Pension Fund On Computer

Economic uncertainty may mean we overlook saving for retirement - but what happens if we don’t put the pennies away?

There are lots of excuses to not start putting money in a pension: you’ve got years to do it in, you’ll probably downsize and make a profit from property, the lottery has to turn your way soon.

Sadly there’s no actually valid reason, besides already having a fortune tucked away somewhere extremely safe, to not ensure you’re paying in to the very best pension possible from as early as you can.

Men are looking at a retirement of around 17 years while women commonly live 26 years beyond retirement. That’s a long time to live off of your savings, and despite the common view that old age is cheap, research shows that your outgoings change only minimally between the ages of 30 and 70, children or no children.

In 2021-22, the full new state pension is £179.60 a week (£9,339 a year). But the actual amount you may get depends on your National Insurance record, and can therefore be less than that. In August 2019, the average for a man who qualified after April 2016 was £160.18 a week (£8,329 a year), while the average for a woman was £152.55 (£7,933) a year. Combined, that's only around £16,262 a year.

In 2017/18, 67% of a retiree’s income was actually generated from a private pension. Though state pension benefits, occupational pension schemes and investments are also major sources of income for UK retirees, the proportion generated from private pensions has been increasing in recent years.

So, a State Pension is barely enough to buy food and pay bills and most people rely on other sources of income in their later years.

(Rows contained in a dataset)

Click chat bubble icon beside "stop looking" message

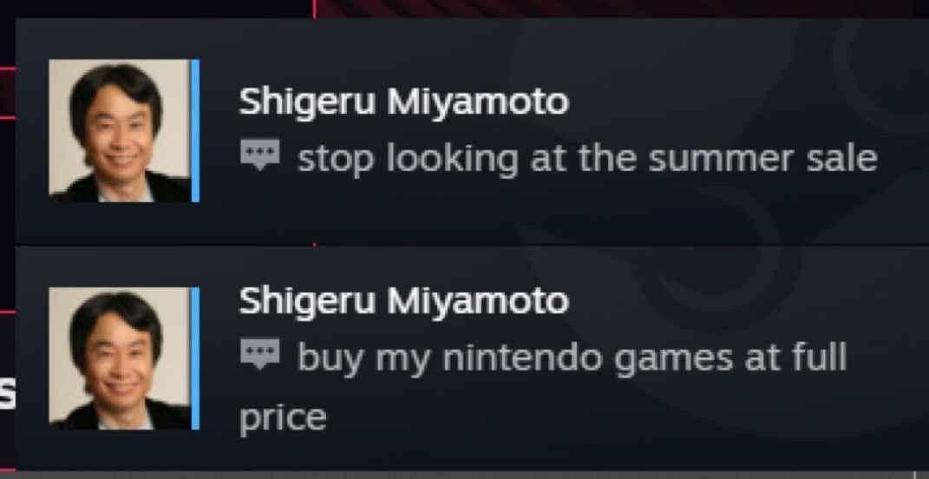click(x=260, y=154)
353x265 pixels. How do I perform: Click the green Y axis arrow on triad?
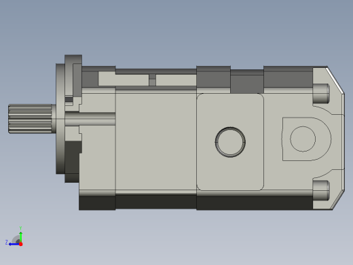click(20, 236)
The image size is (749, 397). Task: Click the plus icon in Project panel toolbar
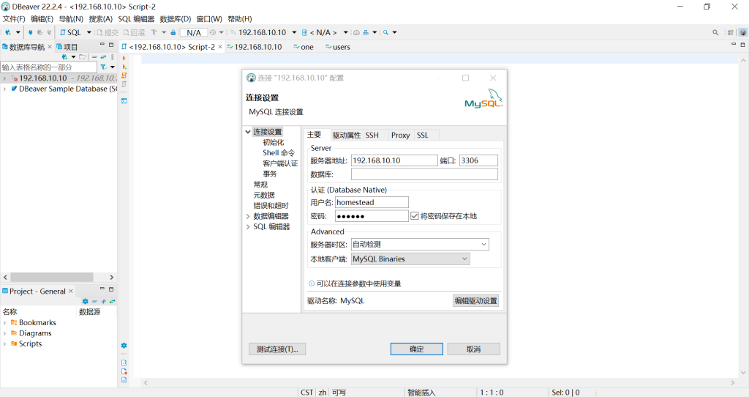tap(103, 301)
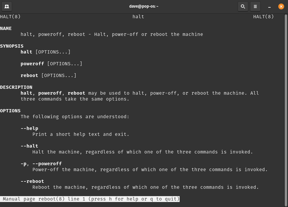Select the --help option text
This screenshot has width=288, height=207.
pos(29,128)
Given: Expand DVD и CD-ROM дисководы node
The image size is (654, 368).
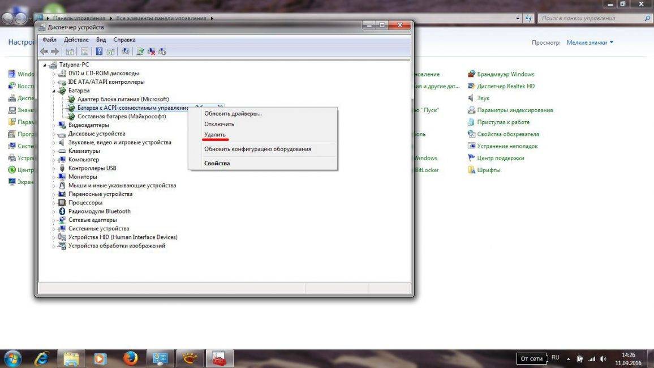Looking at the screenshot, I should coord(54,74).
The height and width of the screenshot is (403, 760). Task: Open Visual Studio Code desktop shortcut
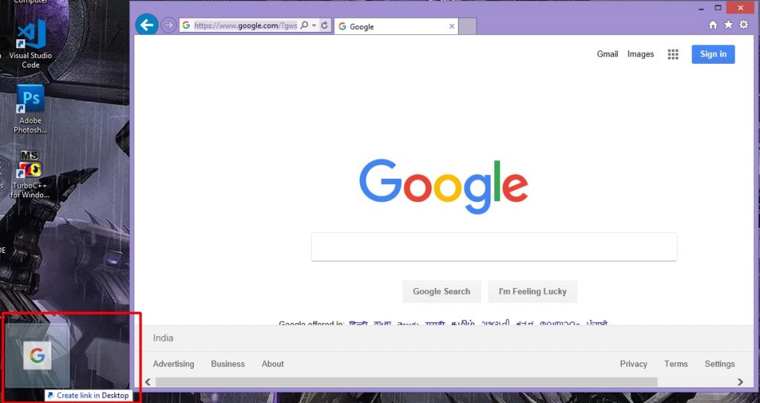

- What you will do
a) Answer each question from the pension article.
(i) How many years do women commonly live beyond retirement?
(ii) What is the full new state pension per week in 2021-22?
(iii) In 2017/18, what percentage of a retiree's income came from a private pension?
b) Decide whether each statement agrees with the pension article. Answer yes or no and quote the words that decide it.
(i) Spending drops sharply between the ages of 30 and 70.
(ii) The state pension a person receives depends on their National Insurance record.
(iii) The share of retirees' income from private pensions has been falling in recent years.
c) Pick up the pension article after its final sentence and write the paragraph that comes next.
The rows have no connection to the pension article.

- Your written answers
a)
(i) 26 years
(ii) £179.60
(iii) 67%

b)
(i) No: "your outgoings change only minimally between the ages of 30 and 70"
(ii) Yes: "the actual amount you may get depends on your National Insurance record"
(iii) No: "the proportion generated from private pensions has been increasing in recent years"

c)
Not only that but life expectancy figures are going up all the time and medical breakthroughs are coming thick and fast. Which is nice if you consider the fact that you’ll get to live longer, but less so when you realise you have to keep paying for things during those extra years. Therefore, it’s inevitable that, one way or another, you’re going to need another source of income from the year that your bus pass kicks in. But how is taking out a pension better than simply saving money in a bank account?

It’s all down to tax relief and interest rates.

If you were to save £50 a month from the age of 20 and keep it in a moneybox, you’d have £27,000 by the time you were 65; a little less than the average annual salary according to recent statistics, and probably not worth than much by the time you do reach 65, due to inflation.

However, if you were to invest the exact same money in a typical pension, growing at around 9% per annum, excepting charges, you could expect to have saved £314,000 – more than eleven times as much.